## Task directions
Convert the rows from the line with "Given: Click the F4" to the line with "Open the share" into a numbered list, leaving out blank lines.

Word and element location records
....
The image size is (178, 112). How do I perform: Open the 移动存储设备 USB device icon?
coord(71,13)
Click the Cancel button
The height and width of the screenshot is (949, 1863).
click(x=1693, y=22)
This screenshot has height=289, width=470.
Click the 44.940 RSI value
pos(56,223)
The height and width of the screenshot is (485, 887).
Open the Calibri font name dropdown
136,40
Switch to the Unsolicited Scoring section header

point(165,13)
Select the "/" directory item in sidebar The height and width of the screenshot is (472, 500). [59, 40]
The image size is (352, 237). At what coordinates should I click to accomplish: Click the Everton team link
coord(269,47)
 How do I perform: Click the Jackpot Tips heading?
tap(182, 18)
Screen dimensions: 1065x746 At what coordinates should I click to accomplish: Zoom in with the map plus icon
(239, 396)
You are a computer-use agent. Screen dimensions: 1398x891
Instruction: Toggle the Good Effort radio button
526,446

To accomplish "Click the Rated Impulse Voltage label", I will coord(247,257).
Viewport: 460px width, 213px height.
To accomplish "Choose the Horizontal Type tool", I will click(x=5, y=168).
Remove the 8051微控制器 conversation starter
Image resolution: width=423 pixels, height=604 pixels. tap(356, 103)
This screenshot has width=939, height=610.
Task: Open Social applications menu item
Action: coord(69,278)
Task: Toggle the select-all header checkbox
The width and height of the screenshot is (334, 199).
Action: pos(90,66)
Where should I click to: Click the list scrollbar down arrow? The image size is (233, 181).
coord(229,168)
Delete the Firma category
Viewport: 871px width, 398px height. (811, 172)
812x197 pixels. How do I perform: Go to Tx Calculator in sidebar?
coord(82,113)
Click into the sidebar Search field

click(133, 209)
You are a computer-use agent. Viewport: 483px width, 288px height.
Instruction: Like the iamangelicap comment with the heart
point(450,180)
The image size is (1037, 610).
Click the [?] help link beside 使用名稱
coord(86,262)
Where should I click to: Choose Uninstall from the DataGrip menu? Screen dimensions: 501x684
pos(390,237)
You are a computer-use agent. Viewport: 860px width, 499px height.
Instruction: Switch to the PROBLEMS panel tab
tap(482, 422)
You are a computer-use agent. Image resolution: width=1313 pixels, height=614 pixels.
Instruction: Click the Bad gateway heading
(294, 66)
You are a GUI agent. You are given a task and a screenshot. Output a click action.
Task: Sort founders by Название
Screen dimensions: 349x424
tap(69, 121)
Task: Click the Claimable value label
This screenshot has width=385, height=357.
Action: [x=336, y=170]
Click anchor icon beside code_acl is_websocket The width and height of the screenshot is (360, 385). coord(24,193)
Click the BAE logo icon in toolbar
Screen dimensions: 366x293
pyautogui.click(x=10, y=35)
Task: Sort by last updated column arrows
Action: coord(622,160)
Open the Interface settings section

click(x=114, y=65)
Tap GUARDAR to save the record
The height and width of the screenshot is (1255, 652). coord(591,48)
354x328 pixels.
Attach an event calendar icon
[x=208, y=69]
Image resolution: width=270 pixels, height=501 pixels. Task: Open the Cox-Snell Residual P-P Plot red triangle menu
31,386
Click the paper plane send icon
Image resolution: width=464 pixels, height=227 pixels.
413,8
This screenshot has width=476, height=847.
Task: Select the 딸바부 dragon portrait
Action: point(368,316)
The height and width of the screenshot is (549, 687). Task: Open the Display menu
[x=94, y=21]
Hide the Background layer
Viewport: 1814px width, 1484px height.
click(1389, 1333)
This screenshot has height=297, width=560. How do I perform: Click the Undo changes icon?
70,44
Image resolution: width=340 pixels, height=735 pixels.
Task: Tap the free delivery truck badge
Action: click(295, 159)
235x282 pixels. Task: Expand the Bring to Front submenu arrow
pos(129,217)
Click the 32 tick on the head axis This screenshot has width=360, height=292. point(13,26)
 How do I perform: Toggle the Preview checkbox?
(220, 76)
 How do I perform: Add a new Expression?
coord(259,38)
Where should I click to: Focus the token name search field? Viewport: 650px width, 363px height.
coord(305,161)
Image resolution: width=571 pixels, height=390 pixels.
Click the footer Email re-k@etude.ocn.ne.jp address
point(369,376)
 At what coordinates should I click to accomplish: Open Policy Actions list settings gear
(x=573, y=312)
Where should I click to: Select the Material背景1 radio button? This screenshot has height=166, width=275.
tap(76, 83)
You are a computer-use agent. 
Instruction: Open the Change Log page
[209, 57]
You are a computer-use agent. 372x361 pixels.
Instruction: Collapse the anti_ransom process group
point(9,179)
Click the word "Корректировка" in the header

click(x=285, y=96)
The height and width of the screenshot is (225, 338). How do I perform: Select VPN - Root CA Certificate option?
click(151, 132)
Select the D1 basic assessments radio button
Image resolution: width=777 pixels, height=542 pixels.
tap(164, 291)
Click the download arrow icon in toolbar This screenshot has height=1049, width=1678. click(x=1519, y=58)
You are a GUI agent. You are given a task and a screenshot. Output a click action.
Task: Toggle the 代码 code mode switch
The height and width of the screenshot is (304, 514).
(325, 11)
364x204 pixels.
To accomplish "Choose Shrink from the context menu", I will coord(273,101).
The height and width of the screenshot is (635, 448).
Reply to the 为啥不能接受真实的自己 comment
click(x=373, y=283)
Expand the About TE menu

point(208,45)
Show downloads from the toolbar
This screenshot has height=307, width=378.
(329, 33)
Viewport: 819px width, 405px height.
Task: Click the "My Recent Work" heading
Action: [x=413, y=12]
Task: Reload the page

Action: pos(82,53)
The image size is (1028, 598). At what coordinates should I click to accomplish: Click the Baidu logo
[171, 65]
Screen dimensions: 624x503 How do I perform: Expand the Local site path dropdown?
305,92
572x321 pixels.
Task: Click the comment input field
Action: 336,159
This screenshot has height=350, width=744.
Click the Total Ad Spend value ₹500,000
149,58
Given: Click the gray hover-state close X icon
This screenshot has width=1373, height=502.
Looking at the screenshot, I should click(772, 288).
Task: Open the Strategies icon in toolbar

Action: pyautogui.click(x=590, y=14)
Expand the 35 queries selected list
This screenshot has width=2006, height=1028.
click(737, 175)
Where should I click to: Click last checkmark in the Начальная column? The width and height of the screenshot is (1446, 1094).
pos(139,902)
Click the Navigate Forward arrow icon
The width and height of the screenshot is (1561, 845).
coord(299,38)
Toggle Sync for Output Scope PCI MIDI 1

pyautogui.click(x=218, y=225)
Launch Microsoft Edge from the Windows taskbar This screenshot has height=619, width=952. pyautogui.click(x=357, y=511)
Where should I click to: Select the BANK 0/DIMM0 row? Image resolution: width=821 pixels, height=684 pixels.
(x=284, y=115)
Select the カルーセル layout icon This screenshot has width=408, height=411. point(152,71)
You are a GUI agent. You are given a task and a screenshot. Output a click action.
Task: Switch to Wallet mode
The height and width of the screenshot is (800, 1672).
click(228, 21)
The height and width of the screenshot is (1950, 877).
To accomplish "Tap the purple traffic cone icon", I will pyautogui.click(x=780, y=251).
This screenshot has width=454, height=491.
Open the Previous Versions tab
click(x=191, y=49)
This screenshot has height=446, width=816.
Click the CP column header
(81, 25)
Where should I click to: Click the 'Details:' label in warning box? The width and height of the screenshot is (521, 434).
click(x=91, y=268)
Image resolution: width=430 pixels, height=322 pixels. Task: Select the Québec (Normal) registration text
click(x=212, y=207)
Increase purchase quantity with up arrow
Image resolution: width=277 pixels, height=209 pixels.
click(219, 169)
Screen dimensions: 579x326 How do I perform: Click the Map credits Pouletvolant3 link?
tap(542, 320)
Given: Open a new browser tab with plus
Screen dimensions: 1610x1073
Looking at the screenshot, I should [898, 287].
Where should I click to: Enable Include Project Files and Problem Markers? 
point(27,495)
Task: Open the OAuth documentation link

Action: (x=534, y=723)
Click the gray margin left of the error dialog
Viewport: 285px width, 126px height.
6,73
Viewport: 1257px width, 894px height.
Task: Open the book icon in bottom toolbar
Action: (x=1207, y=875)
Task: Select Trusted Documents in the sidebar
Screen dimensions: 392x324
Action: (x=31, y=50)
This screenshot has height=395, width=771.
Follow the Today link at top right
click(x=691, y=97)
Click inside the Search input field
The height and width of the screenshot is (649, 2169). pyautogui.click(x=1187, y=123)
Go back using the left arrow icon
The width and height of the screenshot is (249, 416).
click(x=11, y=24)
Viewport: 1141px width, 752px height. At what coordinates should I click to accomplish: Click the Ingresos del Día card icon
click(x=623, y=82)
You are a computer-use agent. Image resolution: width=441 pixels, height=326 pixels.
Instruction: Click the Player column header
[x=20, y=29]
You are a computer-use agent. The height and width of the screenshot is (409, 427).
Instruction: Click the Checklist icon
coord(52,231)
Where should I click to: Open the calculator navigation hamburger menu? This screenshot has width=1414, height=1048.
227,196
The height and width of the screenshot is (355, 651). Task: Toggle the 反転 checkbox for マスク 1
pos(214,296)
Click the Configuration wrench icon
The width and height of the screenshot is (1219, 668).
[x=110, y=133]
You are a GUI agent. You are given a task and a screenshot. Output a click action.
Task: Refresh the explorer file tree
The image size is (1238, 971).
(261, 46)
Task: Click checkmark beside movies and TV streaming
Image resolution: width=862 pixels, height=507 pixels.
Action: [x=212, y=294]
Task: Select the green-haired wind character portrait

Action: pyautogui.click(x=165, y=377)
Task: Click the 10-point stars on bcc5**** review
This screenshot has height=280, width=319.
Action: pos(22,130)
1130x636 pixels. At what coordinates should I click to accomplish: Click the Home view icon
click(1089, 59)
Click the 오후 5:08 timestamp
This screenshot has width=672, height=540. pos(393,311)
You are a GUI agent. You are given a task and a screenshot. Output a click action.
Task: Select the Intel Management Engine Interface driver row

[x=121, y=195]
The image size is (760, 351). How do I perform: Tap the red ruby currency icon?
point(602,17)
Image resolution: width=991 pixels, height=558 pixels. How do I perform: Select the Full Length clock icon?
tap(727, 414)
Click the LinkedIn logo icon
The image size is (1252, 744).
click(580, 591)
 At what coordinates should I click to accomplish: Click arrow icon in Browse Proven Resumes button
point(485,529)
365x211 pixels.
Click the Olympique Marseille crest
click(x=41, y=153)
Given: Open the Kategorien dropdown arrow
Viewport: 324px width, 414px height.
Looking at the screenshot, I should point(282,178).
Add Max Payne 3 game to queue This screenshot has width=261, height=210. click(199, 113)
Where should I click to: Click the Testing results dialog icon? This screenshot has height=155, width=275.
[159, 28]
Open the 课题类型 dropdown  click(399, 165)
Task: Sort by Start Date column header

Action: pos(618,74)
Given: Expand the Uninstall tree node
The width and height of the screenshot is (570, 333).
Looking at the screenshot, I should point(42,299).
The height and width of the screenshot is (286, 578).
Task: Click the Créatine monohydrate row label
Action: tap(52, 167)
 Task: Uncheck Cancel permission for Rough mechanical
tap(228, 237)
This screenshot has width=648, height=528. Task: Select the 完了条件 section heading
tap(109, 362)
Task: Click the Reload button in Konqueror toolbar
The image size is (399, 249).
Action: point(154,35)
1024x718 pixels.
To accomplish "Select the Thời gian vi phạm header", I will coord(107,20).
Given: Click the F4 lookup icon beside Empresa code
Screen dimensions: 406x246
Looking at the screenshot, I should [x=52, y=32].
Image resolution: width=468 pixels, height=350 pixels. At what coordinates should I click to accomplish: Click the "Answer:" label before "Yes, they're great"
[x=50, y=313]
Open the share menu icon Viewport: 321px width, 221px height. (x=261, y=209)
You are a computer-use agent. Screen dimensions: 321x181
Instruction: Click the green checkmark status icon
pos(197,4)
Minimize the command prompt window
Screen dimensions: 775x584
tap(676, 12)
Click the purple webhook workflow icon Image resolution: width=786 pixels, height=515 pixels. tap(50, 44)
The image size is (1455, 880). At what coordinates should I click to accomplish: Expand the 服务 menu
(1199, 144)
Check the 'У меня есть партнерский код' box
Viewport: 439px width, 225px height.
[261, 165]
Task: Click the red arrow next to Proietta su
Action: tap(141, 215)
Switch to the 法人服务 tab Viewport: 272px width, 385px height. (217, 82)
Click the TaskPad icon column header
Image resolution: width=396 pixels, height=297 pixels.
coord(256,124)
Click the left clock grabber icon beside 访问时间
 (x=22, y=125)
....
## Correct response
1. Given: Click the F4 lookup icon beside Empresa code
2. Screen dimensions: 406x246
3. Looking at the screenshot, I should [x=52, y=32].
4. Image resolution: width=468 pixels, height=350 pixels. At what coordinates should I click to accomplish: Click the "Answer:" label before "Yes, they're great"
5. [x=50, y=313]
6. Open the share menu icon Viewport: 321px width, 221px height. (x=261, y=209)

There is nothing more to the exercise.